Vamos dissecar a “receita” de uma prova por diagonalização e aplicá-la a um novo domínio: o conjunto de todas as linguagens computacionais.

A Receita da Prova por Diagonalização

Uma prova por diagonalização é, em sua essência, uma elegante prova por contradição. A estrutura geral, independentemente do conjunto que estamos analisando, segue os mesmos passos lógicos.

Vamos formalizar essa “receita”:

  1. A Hipótese Contraditória: Comece assumindo o oposto do que você quer provar. Se você quer provar que o conjunto S é não enumerável, sua hipótese inicial é: “Suponha que S seja enumerável.

  2. A Consequência da Hipótese: Se S é enumerável, isso significa que podemos criar uma lista (uma enumeração) que contém todos os elementos de S, sem exceção. Vamos chamar essa lista de \(e_1, e_2, e_3, ...\).

  3. A Construção do “Antagonista”: Este é o coração da prova. Construa um novo elemento, que chamaremos de \(D\) (de “diagonal”). Este elemento \(D\) é projetado especificamente para ser diferente de todos os elementos da lista. A construção funciona da seguinte forma:

    • Para garantir que \(D \neq e_1\), fazemos com que a “primeira parte” de \(D\) seja diferente da “primeira parte” de \(e_1\).
    • Para garantir que \(D \neq e_2\), fazemos com que a “segunda parte” de \(D\) seja diferente da “segunda parte” de \(e_2\).
    • \(\ldots\)
    • Para garantir que \(D \neq e_i\), fazemos com que a “\(i\)-ésima parte” de \(D\) seja diferente da “\(i\)-ésima parte” de \(e_i\).
  4. O Paradoxo: Agora temos um problema.

    • Por sua construção, o elemento \(D\) pertence ao tipo de objetos do conjunto S.
    • No entanto, por sua construção, \(D\) é diferente de todos os elementos \(e_i\) da nossa lista.
    • Isso significa que \(D\) é um elemento de S que não está na lista.
  5. A Conclusão: A existência de \(D\) contradiz nossa hipótese inicial de que a lista continha todos os elementos de S. A única saída lógica é que a hipótese estava errada.

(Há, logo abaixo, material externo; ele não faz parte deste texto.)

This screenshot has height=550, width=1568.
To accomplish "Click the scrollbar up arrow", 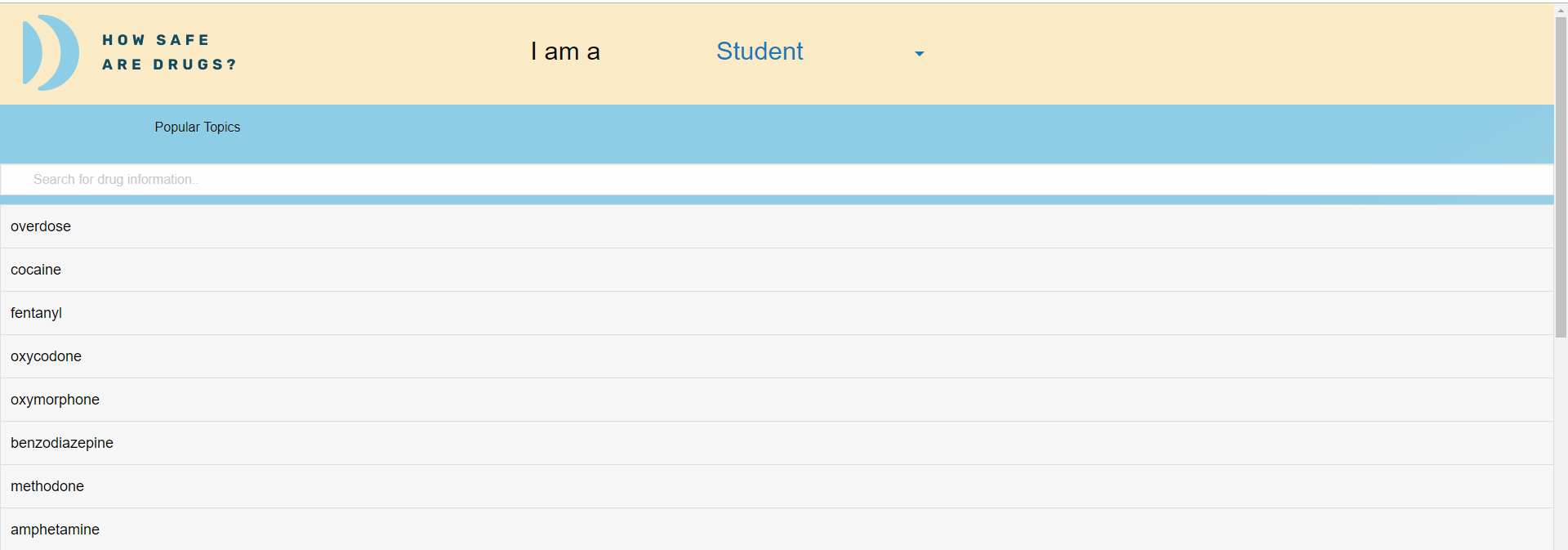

Portanto, o conjunto S não é enumerável.

flowchart TD
    A["Assuma que o conjunto S é enumerável"] --> B{"Existe uma lista L = (e₁, e₂, e₃, ...) contendo TODOS os elementos de S"}
    B --> C["Construa um novo elemento D onde: 
        - A i-ésima propriedade de D 
        - É diferente da i-ésima propriedade de eᵢ"]
    C --> D{"Análise do elemento D"}
    D -- "D é um elemento do tipo S" --> E
    D -- "Por construção, D ≠ eᵢ para todo i" --> E
    E["Conclusão: D é um elemento de S que NÃO está na lista L"]
    E --> F["CONTRADIÇÃO! 
    A lista L não era completa."]
    F --> G["Portanto, a suposição inicial é falsa. 
    O conjunto S não é enumerável."]

    style F fill:#ffcdd2,stroke:#b71c1c,stroke-width:2px
Figura 1: O fluxo lógico de uma prova por diagonalização.

Aplicação: O Conjunto de Todas as Linguagens é Não Enumerável

Vamos agora usar nossa receita para provar um resultado fundamental para a ciência da computação. Primeiro, algumas definições rápidas:

  • Alfabeto (\(\Sigma\)): Um conjunto finito de símbolos. Para a computação, o mais comum é o alfabeto binário, \(\Sigma = \{0, 1\}\).
  • String: Uma sequência finita de símbolos de um alfabeto. Ex: “01101”.
  • Linguagem: Um conjunto (possivelmente infinito) de strings.

Por exemplo, a linguagem “TODOS OS NÚMEROS PARES EM BINÁRIO” é o conjunto {“0”, “10”, “100”, “110”, …}.

Teorema: O conjunto de todas as linguagens sobre o alfabeto \(\Sigma = \{0, 1\}\) é não enumerável.

Vamos seguir a receita para provar isso.

Passo 1: A Hipótese Contraditória Suponha, para fins de contradição, que o conjunto de todas as linguagens sobre \(\Sigma=\{0, 1\}\) seja enumerável.

Passo 2: A Consequência da Hipótese Isso significa que podemos criar uma lista \(L_1, L_2, L_3, \ldots\) que contém todas as linguagens possíveis. Para trabalhar com isso, primeiro precisamos de uma lista de todas as strings possíveis. O conjunto de todas as strings, \(\Sigma^*\), é enumerável. Podemos listá-las em ordem canônica (primeiro por tamanho, depois lexicograficamente): \(s_1 = \epsilon\) (string vazia), \(s_2 = 0\), \(s_3 = 1\), \(s_4 = 00\), \(s_5 = 01, \ldots\)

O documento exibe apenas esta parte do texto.